After flagging the records, we can create a bar plot summarizing the number of records flagged by each flagging function:

flag_summary <- summarize_flags(occ)


The function returns a data.frame summarizing the number of records per flag and a ggplot2 object displaying this summary as a bar plot:

# Data.frame summarizing the number of records per flag
flag_summary$df_summary
#>                         Flag    n
#> 6             Equal lat-long    3
#> 7              Zero lat-long    6
#> 10  Biodiversity Institution    6
#> 9  Country-Province centroid    7
#> 1                 Cultivated   14
#> 8           Capital centroid   23
#> 4                Out of year  198
#> 11                     Valid 3837


# Bar plot
flag_summary$plot_summary

The function can also read flagged occurrence data that were saved when records were removed. To do so, simply specify the same directory used in remove_flagged():

# Summarize removed records using saved data
flag_summary_dir <- summarize_flags(flagged_dir = path_to_save, 
                                    show_unflagged = FALSE, # Do not show unflagged records
                                    fill = "firebrick") # Change color of bars
flag_summary_dir$plot_summary


Since the output is a ggplot2 object, it can be saved using ggplot2::ggsave():

ggplot2::ggsave(filename = file.path(path_to_save, "Summary.png"), 
                plot = flag_summary_dir$plot_summary, width = 8, height = 5, 
                dpi = 600)


Spatial aggregation of records and flags

While visualizing individual points is useful for specific inspections, aggregating data into spatial grids helps identify broad geographic patterns, such as “hotspots” of record density or regions with high concentrations of data quality issues.

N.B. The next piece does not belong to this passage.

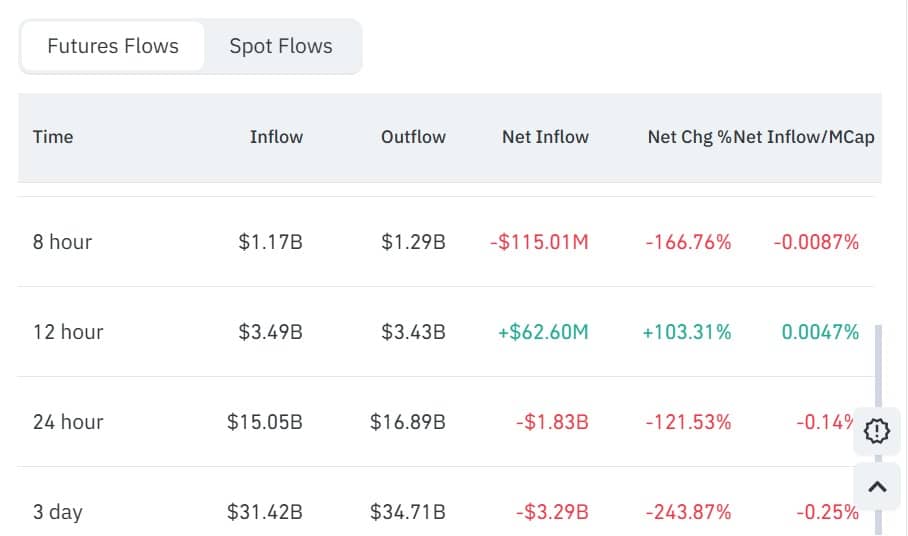Viewport: 908px width, 536px height.
Task: Sort by the Time column header
Action: point(53,137)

Mapping species richness and record density

By default, richness_here() calculates the number of unique species per cell. You can also calculate the total number of records to identify sampling effort. The granularity of the grid is controlled by the res argument, which defines the spatial resolution in decimal degrees.

# Create a grid of species richness
r_richness <- richness_here(occ, summary = "species", res = 2)

# Create a grid of record density (total number of occurrences)
r_records <- richness_here(occ, summary = "records", res = 2)

# Plotting the results
ggrid_here(r_richness)


ggrid_here(r_records)

Mapping data quality flags

You can use the field argument to summarize specific quality flags. In this example, we create a density map of records flagged because they are cultivated. This helps identify if certain regions have a higher prevalence of cultivated specimens.

# Converting flag columns to numeric for plotting
# We invert the logic so that errors (FALSE) become 1 and clean data (TRUE) become 0
occ$cultivated_flag_num <- as.numeric(!occ$cultivated_flag)

# Create the grid 
r_flagged <- richness_here(occ, 
                           summary = "records", 
                           field = "cultivated_flag_num", 
                           field_name = "Cultivated records",
                           fun = sum,
                           res = 2)

# Plot with ggrid_here
ggrid_here(r_flagged, 
           low_color = "white", 
           mid_color = "orange", 
           high_color = "firebrick")

The field argument is highly flexible. While we used flags here, you can replace the flag column with any numeric trait (e.g., plant height, seed mass) or environmental variable. By changing the fun argument to mean or median, you can easily generate maps of average trait values across space.

In the next vignette, we demonstrate how to use expert-derived information from other biodiversity databases, such as the IUCN and the World Checklist of Vascular Plants, to identify records that fall outside the natural range of a species.